1135 words - 5 pages

In comparison to many great and well-known authors and their renowned volumes of work, James Joyce wrote just three novels – A Portrait of the Artist as a Young Man, Ulysses and Finnegans Wake. His collections of other work however, consisted of poetry, short story and series of epiphanies . Many individuals have analysed Joyce and written literary critiques and study-guides stemming from their interpretations of A Portrait of the Artist as a Young Man, including Harvey Peter Suckmith – an Associate Professor of English at Dalhousie University, who has also focused on works such as Little Dorit by Charles Dickens and The Woman in White by Wilkie Collins . In beginning his analysis, Sucksmith states: “A Portrait of the Artist as a Young Man may not be Joyce’s greatest novel. It lacks, for example, the scale and scope of Ulysses or the mythopoeic and linguistic richness of Finnegans Wake. Yet it is Joyce’s most exquisite work of fiction, perhaps his most perfect novel, and it is certainly the one which communicates with us most readily. ” This popularity is clearly evident when reading about Joyce, as he his always associated with Ulysses or Finnegans Wake, rather than A Portrait of the Artist as a Young Man .

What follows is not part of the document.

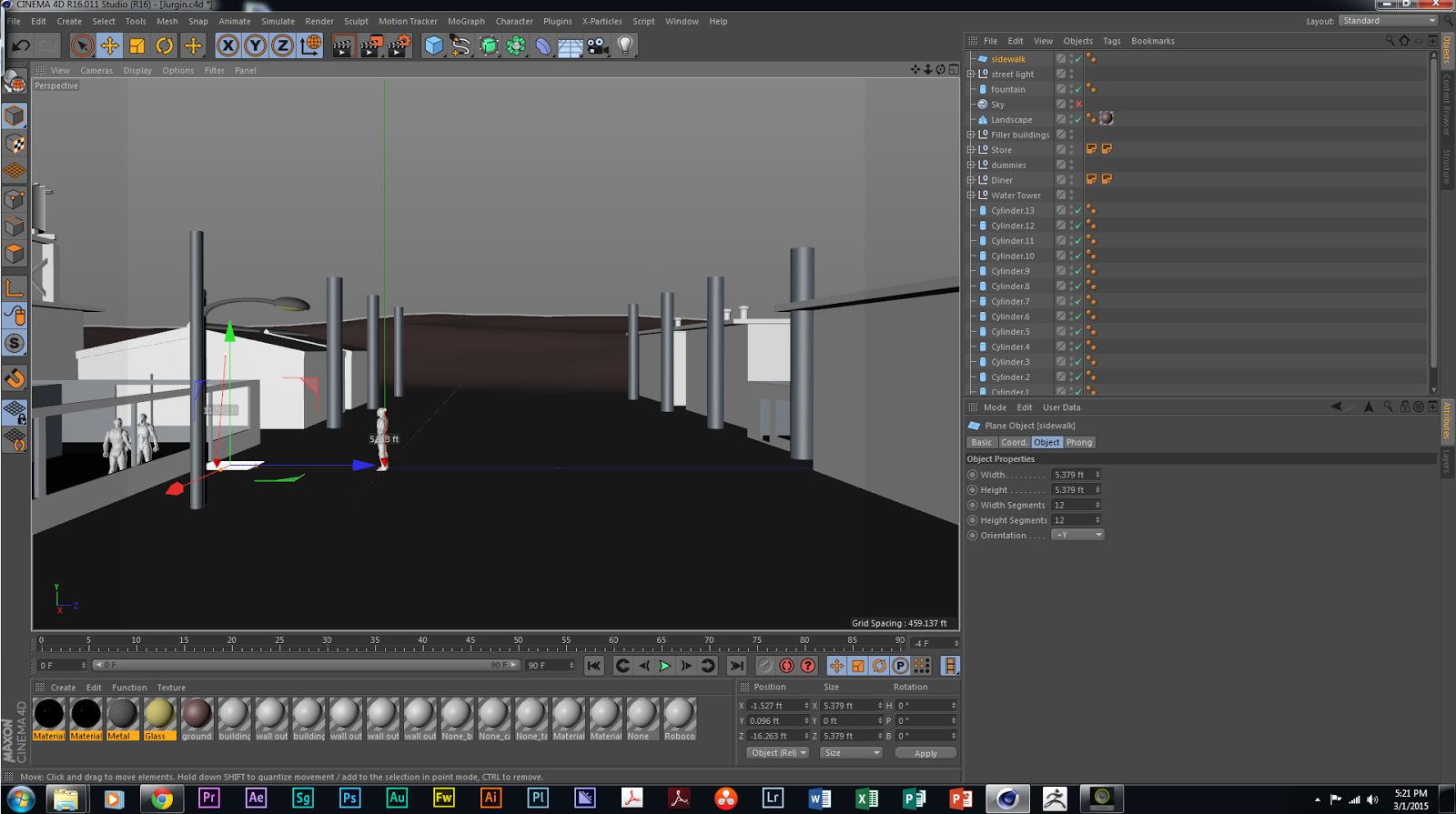Open the Orientation dropdown in Object Properties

Between 1914 and 1941, the reception surrounding Joyce’s work, has been said to pinpoint largely from himself due to his talent for working amidst expansive print culture, as well as being surrounded by an association of friends and acquaintance who were eager to promote his work . Although Ezra Pound – one of Joyce’s earliest critics and supporters when he was still relatively unknown – presented Joyce’s work in a simple-minded format, he portrayed Joyce as a ‘supranational, European writer, one devoted to a universal human experience, not a nation or national literature. ’ In the years after his death in 1941, Joyce’s reception shifted from mere amateur interest to ‘academic institutionalization’ . Despite no longer having the capability of influencing the reception of his work, he inadvertently influenced Harry Levin – an American professor of Comparative Literature – to become the first writer of critical introduction to Joyce’s works, due to a letter of gratification he sent in regards to an article Levin produced on Finnegans Wake . From this James Joyce: A Critical Introduction was successfully published in 1941 as part of ‘The Makers of Modern Literature Series’ .

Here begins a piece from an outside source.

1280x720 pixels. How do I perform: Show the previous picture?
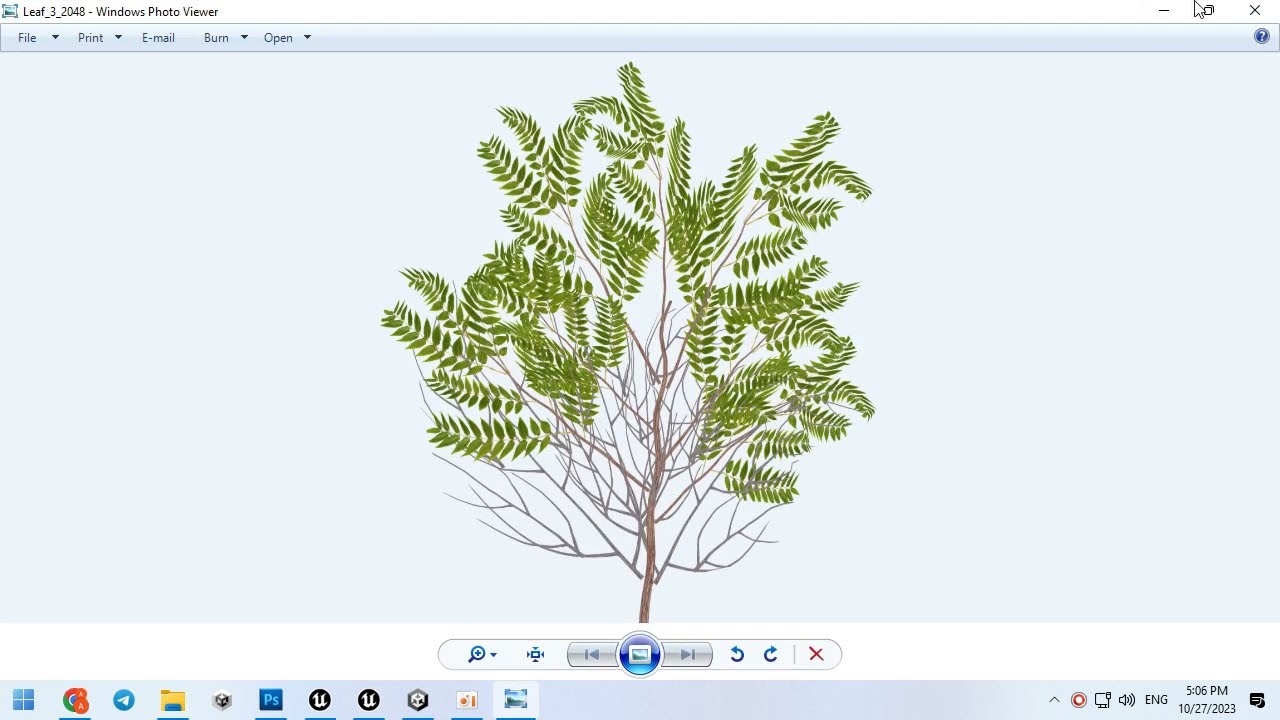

A common theme throughout most analyses of A Portrait of the Artist as a Young Man is their references to the text as an auto-biographical piece. As Sucksmith implies, the title alone suggests a character study, in which biographical subject-matter is surely evident to aid the development of Stephen through infancy to early manhood . However, along with Clive Hart, both believe readers should be wary in classing it as an autobiographical text, as Stephen Hero – Joyce’s original experimentation with autobiography – ‘was discarded as too crude, too direct and too full...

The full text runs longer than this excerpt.